Saved entries
###

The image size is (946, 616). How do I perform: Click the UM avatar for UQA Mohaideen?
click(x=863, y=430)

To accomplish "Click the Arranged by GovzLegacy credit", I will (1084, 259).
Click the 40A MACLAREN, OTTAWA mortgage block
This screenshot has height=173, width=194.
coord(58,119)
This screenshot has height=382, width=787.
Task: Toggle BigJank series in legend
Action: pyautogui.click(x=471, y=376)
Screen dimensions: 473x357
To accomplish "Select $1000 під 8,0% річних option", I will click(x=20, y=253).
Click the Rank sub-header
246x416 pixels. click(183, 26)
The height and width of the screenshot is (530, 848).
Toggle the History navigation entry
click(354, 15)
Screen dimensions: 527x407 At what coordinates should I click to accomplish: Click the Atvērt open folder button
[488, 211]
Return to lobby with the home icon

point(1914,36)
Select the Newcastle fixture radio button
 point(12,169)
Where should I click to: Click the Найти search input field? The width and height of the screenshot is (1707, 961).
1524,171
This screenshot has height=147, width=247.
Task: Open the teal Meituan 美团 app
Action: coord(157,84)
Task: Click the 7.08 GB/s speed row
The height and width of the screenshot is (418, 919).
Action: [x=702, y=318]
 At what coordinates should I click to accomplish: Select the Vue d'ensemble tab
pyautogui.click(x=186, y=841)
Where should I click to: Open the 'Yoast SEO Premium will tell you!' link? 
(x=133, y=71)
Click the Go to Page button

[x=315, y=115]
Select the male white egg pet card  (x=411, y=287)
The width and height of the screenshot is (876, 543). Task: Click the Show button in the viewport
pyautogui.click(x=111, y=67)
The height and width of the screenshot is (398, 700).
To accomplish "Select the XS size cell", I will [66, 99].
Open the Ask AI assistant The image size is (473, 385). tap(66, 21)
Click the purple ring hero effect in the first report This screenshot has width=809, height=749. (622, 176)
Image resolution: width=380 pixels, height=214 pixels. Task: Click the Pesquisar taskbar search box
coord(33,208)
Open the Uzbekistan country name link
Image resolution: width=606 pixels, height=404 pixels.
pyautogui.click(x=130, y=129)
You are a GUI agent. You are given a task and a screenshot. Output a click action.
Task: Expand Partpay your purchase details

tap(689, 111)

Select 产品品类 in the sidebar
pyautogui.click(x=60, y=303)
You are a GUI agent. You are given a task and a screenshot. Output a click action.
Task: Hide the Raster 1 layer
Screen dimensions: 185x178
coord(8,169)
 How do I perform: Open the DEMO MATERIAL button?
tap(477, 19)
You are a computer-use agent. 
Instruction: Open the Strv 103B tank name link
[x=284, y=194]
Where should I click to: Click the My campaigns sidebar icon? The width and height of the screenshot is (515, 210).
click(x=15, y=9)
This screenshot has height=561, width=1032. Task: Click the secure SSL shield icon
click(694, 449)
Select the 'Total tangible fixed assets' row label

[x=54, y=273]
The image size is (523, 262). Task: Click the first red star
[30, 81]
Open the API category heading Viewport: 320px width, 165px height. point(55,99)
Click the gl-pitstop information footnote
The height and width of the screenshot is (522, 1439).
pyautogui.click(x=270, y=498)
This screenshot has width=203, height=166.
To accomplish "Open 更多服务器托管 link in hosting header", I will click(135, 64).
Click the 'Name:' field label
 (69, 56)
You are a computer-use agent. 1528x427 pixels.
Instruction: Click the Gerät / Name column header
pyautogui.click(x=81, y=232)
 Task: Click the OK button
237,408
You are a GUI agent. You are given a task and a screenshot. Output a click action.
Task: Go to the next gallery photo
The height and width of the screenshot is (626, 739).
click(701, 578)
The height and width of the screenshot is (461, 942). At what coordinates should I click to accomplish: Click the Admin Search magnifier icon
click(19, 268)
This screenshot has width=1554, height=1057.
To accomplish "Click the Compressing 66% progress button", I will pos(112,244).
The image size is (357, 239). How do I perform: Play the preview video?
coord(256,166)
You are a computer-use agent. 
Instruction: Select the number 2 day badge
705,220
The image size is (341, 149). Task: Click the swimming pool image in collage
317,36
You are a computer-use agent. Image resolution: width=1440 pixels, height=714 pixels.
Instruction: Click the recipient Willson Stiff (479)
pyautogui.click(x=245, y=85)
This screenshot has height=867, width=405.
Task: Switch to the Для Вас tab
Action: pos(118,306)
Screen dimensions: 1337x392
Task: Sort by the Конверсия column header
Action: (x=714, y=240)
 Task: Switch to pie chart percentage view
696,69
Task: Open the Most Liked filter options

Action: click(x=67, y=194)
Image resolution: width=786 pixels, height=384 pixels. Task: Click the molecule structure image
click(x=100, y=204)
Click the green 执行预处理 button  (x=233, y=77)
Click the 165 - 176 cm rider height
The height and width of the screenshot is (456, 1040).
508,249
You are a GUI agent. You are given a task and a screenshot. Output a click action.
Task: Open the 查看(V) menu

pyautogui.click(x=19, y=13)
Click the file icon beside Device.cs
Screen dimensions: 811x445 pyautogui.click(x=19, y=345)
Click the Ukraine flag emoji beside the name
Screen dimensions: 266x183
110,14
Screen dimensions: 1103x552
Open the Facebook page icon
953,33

###

Every entry must be duplicated exactly as it was written.

The image size is (946, 616). How do I perform: Click the UM avatar for UQA Mohaideen?
click(x=863, y=430)

To accomplish "Click the Arranged by GovzLegacy credit", I will (1084, 259).
Click the 40A MACLAREN, OTTAWA mortgage block
This screenshot has height=173, width=194.
coord(58,119)
This screenshot has height=382, width=787.
Task: Toggle BigJank series in legend
Action: pyautogui.click(x=471, y=376)
Screen dimensions: 473x357
To accomplish "Select $1000 під 8,0% річних option", I will click(x=20, y=253).
Click the Rank sub-header
246x416 pixels. click(183, 26)
The height and width of the screenshot is (530, 848).
Toggle the History navigation entry
click(354, 15)
Screen dimensions: 527x407 At what coordinates should I click to accomplish: Click the Atvērt open folder button
[488, 211]
Return to lobby with the home icon

point(1914,36)
Select the Newcastle fixture radio button
 point(12,169)
Where should I click to: Click the Найти search input field? The width and height of the screenshot is (1707, 961).
1524,171
This screenshot has height=147, width=247.
Task: Open the teal Meituan 美团 app
Action: coord(157,84)
Task: Click the 7.08 GB/s speed row
The height and width of the screenshot is (418, 919).
Action: [x=702, y=318]
 At what coordinates should I click to accomplish: Select the Vue d'ensemble tab
pyautogui.click(x=186, y=841)
Where should I click to: Open the 'Yoast SEO Premium will tell you!' link? 
(x=133, y=71)
Click the Go to Page button

[x=315, y=115]
Select the male white egg pet card  (x=411, y=287)
The width and height of the screenshot is (876, 543). Task: Click the Show button in the viewport
pyautogui.click(x=111, y=67)
The height and width of the screenshot is (398, 700).
To accomplish "Select the XS size cell", I will [66, 99].
Open the Ask AI assistant The image size is (473, 385). tap(66, 21)
Click the purple ring hero effect in the first report This screenshot has width=809, height=749. (622, 176)
Image resolution: width=380 pixels, height=214 pixels. Task: Click the Pesquisar taskbar search box
coord(33,208)
Open the Uzbekistan country name link
Image resolution: width=606 pixels, height=404 pixels.
pyautogui.click(x=130, y=129)
You are a GUI agent. You are given a task and a screenshot. Output a click action.
Task: Expand Partpay your purchase details

tap(689, 111)

Select 产品品类 in the sidebar
pyautogui.click(x=60, y=303)
You are a GUI agent. You are given a task and a screenshot. Output a click action.
Task: Hide the Raster 1 layer
Screen dimensions: 185x178
coord(8,169)
 How do I perform: Open the DEMO MATERIAL button?
tap(477, 19)
You are a computer-use agent. 
Instruction: Open the Strv 103B tank name link
[x=284, y=194]
Where should I click to: Click the My campaigns sidebar icon? The width and height of the screenshot is (515, 210).
click(x=15, y=9)
This screenshot has height=561, width=1032. Task: Click the secure SSL shield icon
click(694, 449)
Select the 'Total tangible fixed assets' row label

[x=54, y=273]
The image size is (523, 262). Task: Click the first red star
[30, 81]
Open the API category heading Viewport: 320px width, 165px height. point(55,99)
Click the gl-pitstop information footnote
The height and width of the screenshot is (522, 1439).
pyautogui.click(x=270, y=498)
This screenshot has width=203, height=166.
To accomplish "Open 更多服务器托管 link in hosting header", I will click(135, 64).
Click the 'Name:' field label
 (69, 56)
You are a computer-use agent. 1528x427 pixels.
Instruction: Click the Gerät / Name column header
pyautogui.click(x=81, y=232)
 Task: Click the OK button
237,408
You are a GUI agent. You are given a task and a screenshot. Output a click action.
Task: Go to the next gallery photo
The height and width of the screenshot is (626, 739).
click(701, 578)
The height and width of the screenshot is (461, 942). At what coordinates should I click to accomplish: Click the Admin Search magnifier icon
click(19, 268)
This screenshot has width=1554, height=1057.
To accomplish "Click the Compressing 66% progress button", I will pos(112,244).
The image size is (357, 239). How do I perform: Play the preview video?
coord(256,166)
You are a computer-use agent. 
Instruction: Select the number 2 day badge
705,220
The image size is (341, 149). Task: Click the swimming pool image in collage
317,36
You are a computer-use agent. Image resolution: width=1440 pixels, height=714 pixels.
Instruction: Click the recipient Willson Stiff (479)
pyautogui.click(x=245, y=85)
This screenshot has height=867, width=405.
Task: Switch to the Для Вас tab
Action: pos(118,306)
Screen dimensions: 1337x392
Task: Sort by the Конверсия column header
Action: (x=714, y=240)
 Task: Switch to pie chart percentage view
696,69
Task: Open the Most Liked filter options

Action: click(x=67, y=194)
Image resolution: width=786 pixels, height=384 pixels. Task: Click the molecule structure image
click(x=100, y=204)
Click the green 执行预处理 button  (x=233, y=77)
Click the 165 - 176 cm rider height
The height and width of the screenshot is (456, 1040).
508,249
You are a GUI agent. You are given a task and a screenshot. Output a click action.
Task: Open the 查看(V) menu

pyautogui.click(x=19, y=13)
Click the file icon beside Device.cs
Screen dimensions: 811x445 pyautogui.click(x=19, y=345)
Click the Ukraine flag emoji beside the name
Screen dimensions: 266x183
110,14
Screen dimensions: 1103x552
Open the Facebook page icon
953,33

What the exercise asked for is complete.